**GIVEN TASK**
Copy the lines below exactly, from the first one through the line containing "icon next to". Include both of those lines.
· · · · · · ·
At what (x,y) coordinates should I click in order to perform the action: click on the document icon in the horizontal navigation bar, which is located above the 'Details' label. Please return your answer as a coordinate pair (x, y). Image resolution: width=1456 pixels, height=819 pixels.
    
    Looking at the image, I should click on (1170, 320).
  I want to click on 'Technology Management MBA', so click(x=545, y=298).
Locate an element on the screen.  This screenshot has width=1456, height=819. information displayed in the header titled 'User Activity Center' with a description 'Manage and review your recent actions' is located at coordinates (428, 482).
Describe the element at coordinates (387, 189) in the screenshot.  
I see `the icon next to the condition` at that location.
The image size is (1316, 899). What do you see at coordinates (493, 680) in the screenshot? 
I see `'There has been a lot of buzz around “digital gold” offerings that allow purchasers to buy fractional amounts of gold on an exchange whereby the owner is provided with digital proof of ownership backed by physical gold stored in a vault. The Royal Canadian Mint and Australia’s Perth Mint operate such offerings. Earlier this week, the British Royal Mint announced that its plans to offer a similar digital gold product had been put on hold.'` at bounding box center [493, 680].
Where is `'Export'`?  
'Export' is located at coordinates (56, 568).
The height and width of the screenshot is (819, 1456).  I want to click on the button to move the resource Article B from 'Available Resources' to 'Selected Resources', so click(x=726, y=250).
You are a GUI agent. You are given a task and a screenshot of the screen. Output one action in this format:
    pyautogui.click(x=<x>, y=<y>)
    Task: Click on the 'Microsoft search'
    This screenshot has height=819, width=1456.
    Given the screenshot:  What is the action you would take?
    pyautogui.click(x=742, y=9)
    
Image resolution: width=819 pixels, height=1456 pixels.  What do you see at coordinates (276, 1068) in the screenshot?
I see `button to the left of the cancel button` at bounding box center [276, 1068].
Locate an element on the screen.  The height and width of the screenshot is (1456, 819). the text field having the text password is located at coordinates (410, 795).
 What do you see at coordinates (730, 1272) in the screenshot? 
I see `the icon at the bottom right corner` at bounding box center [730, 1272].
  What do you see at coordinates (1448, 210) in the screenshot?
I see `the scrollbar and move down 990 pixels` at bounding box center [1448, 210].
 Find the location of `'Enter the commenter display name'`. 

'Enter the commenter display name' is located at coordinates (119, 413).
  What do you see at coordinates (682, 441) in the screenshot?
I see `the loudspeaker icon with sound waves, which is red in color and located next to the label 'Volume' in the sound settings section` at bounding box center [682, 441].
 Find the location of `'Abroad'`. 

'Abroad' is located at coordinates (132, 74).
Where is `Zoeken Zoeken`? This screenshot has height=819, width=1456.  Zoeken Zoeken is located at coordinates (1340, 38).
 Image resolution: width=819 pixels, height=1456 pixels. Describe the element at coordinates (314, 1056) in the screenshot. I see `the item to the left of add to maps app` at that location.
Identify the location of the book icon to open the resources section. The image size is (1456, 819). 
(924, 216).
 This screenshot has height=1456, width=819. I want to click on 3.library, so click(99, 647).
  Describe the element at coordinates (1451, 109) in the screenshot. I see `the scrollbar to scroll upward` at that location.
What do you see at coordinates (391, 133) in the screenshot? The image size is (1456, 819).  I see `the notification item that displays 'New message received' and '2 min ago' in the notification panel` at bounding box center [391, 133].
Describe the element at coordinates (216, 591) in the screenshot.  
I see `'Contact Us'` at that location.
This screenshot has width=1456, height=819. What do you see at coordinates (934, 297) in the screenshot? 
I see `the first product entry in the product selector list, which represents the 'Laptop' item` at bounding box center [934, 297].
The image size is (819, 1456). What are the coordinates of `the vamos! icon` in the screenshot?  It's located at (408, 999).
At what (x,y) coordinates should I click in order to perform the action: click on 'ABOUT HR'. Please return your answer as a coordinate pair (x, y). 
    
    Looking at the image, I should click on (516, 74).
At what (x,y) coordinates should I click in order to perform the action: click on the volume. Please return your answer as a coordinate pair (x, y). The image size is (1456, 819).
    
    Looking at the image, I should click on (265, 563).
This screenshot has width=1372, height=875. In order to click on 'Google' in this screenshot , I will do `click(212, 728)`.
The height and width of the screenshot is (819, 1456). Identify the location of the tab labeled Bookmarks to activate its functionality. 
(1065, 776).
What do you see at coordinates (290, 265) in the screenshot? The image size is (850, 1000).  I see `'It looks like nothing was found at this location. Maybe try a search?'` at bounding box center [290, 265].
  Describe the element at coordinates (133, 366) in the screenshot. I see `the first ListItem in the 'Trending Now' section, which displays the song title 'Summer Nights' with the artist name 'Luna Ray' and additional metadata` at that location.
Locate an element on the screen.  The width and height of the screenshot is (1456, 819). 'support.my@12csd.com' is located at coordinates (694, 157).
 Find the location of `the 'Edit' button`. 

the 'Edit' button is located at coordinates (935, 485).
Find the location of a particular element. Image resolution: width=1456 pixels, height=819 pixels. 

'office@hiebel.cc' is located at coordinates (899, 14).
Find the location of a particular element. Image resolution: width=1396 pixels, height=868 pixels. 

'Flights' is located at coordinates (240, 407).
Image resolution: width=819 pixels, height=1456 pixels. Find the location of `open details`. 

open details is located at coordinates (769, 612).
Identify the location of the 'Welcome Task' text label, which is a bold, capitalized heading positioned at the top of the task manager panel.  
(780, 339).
· · · · · · ·
**SOLVED PROBLEM**
At what (x,y) coordinates should I click in order to perform the action: click on the document icon in the horizontal navigation bar, which is located above the 'Details' label. Please return your answer as a coordinate pair (x, y). Image resolution: width=1456 pixels, height=819 pixels.
    
    Looking at the image, I should click on (1170, 320).
  I want to click on 'Technology Management MBA', so click(x=545, y=298).
Locate an element on the screen.  This screenshot has width=1456, height=819. information displayed in the header titled 'User Activity Center' with a description 'Manage and review your recent actions' is located at coordinates (428, 482).
Describe the element at coordinates (387, 189) in the screenshot.  
I see `the icon next to the condition` at that location.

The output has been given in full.